Anthropic published a three-agent harness architecture on April 4, 2026, designed to keep autonomous coding agents productive across multi-hour sessions. The system splits work among a planner, a generator, and an evaluator, using context resets instead of compaction to prevent drift and premature task termination.
The Problem: Single Agents Break Down on Long Tasks
The design, authored by Anthropic Labs engineer Prithvi Rajasekaran, addresses two persistent failure modes in long-running agent coding sessions, according to Anthropic’s engineering blog.

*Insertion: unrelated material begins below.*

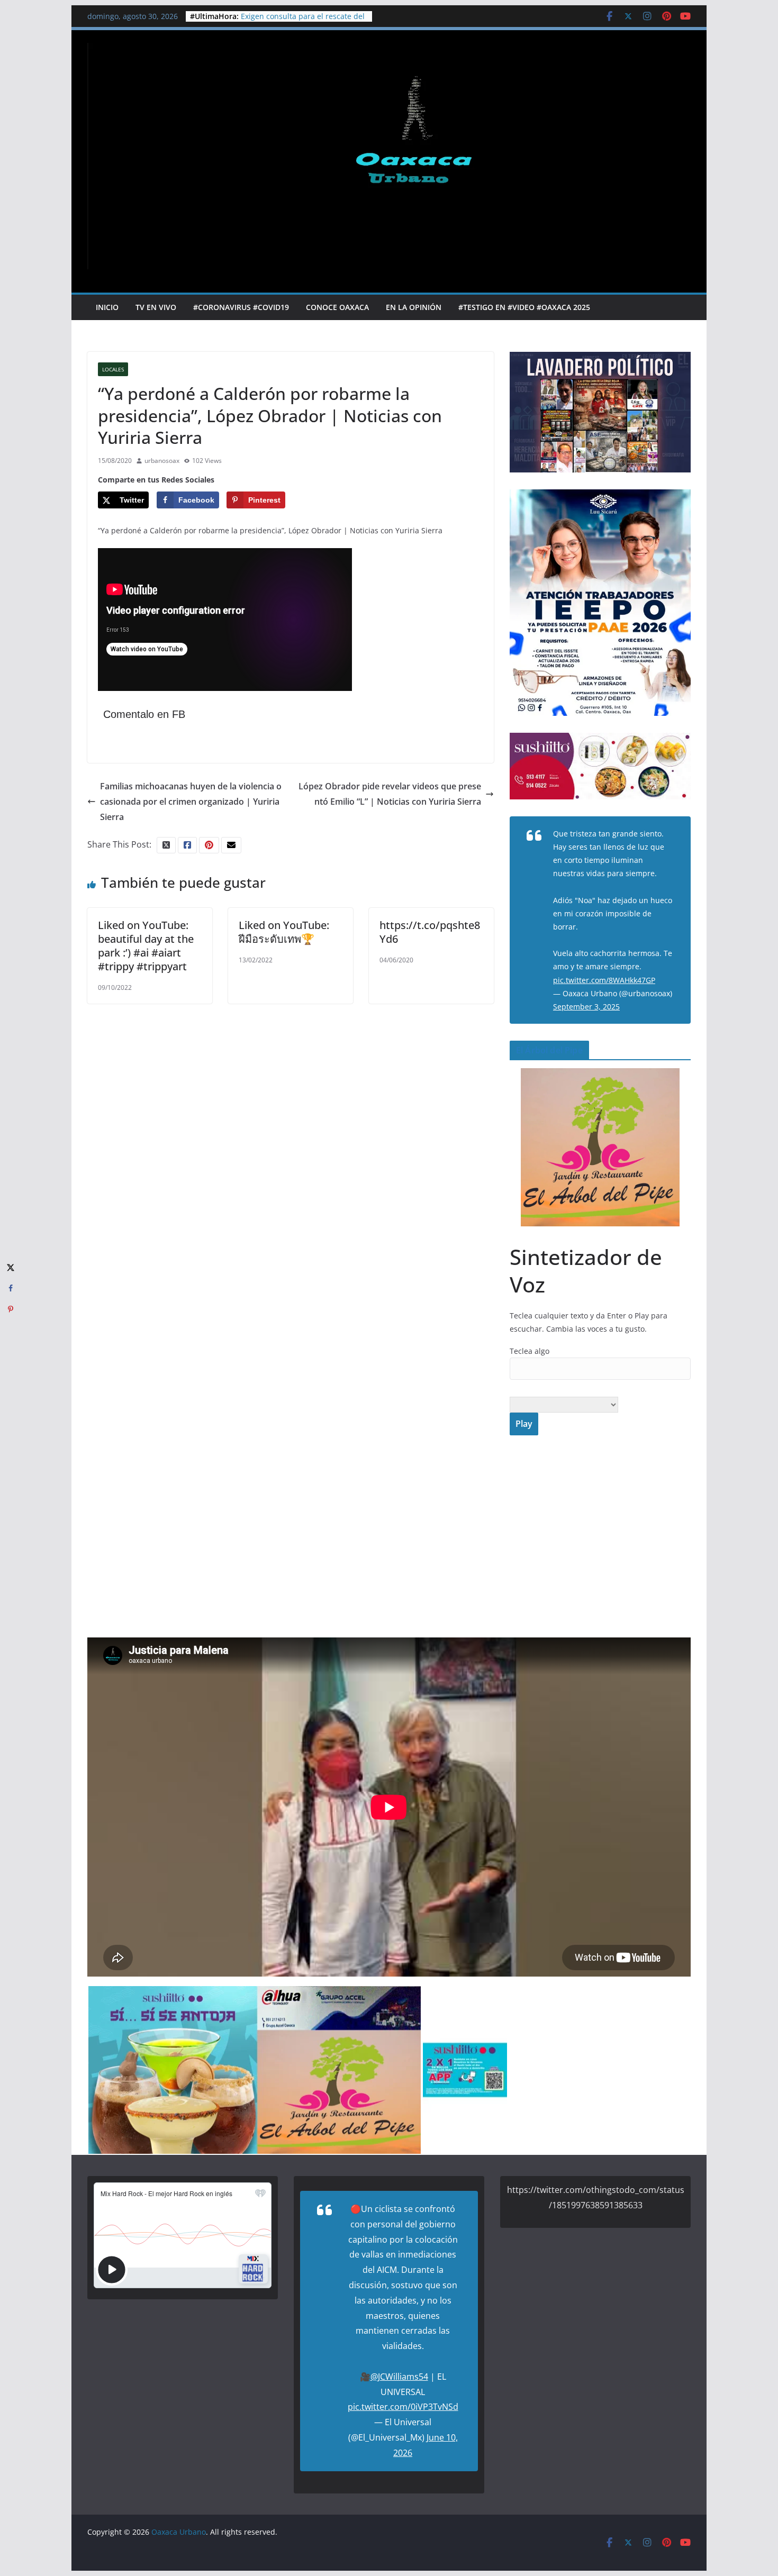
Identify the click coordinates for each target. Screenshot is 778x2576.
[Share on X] (10, 1267)
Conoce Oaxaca (337, 307)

First, agents try to do too much at once. As the context window fills, coherence degrades. Even with compaction (summarizing earlier conversation in place), models exhibit what Anthropic calls “context anxiety,” where they start wrapping up work prematurely as they approach perceived context limits. Rajasekaran found that Claude Sonnet 4.5 exhibited this behavior strongly enough that compaction alone wasn’t sufficient.
Second, agents are bad at evaluating their own output. When asked to assess work they’ve produced, they consistently overrate it. For subjective tasks like frontend design, there’s no binary test to override the self-praise. For objective tasks, the problem persists in subtler ways.
Three Agents, Hard Boundaries
The solution separates responsibilities across three agents with hard context resets between them, as detailed in Anthropic’s engineering paper:
Planner: Decomposes a product spec into discrete, tractable chunks. Each chunk becomes a self-contained task with enough context for a fresh agent to execute it cold.
Generator: Builds the code. Operates within a single context window per task, then hands off structured artifacts (JSON feature specs, commit-by-commit progress, a claude-progress.txt file) to the next session. This approach builds on Anthropic’s earlier work on initializer-agent patterns where each new session starts by reading the environment state rather than inheriting conversation history.
Evaluator: Grades the output using predefined criteria. For frontend work, the evaluator navigates live pages using Playwright MCP, interacts with the interface, and provides specific critiques. The key finding: tuning a standalone evaluator to be skeptical is far more tractable than making a generator critical of its own work.
The GAN-inspired feedback loop runs five to fifteen iterations per session, sometimes taking up to four hours. Each cycle produces progressively refined output as the evaluator forces the generator to address specific failures.
Frontend Design as the Test Case
Rajasekaran started with frontend design, where self-evaluation failures were most visible. Without intervention, Claude gravitates toward “safe, predictable layouts that are technically functional but visually unremarkable,” according to the engineering post.
The team defined four grading criteria given to both generator and evaluator: design quality (coherent visual identity), originality (evidence of deliberate creative choices over template defaults), craft (typography, spacing, color harmony), and functionality (usability independent of aesthetics). Design quality and originality were weighted higher.
What It Means for Agent Builders
The architecture is instructive beyond Anthropic’s own stack. InfoQ’s coverage noted that industry practitioners highlighted the framework’s structured approach to a problem every multi-agent team faces: how to maintain progress across context window boundaries without losing coherence.
Three takeaways for builders running autonomous agents:
Context resets beat compaction for long sessions. Clearing the window entirely and handing off structured state artifacts costs more tokens per transition but prevents the cumulative degradation that compaction allows to persist.
Separate evaluation from generation. The same model that wrote the code will praise the code. An independent evaluator with calibrated scoring criteria and few-shot examples produces actionable feedback the generator can iterate against.
Decomposition is the planner’s job, not the generator’s. When the coding agent tries to plan and build simultaneously, it overcommits and runs out of context mid-feature. Separating the planning step lets each generation session focus on a single tractable chunk.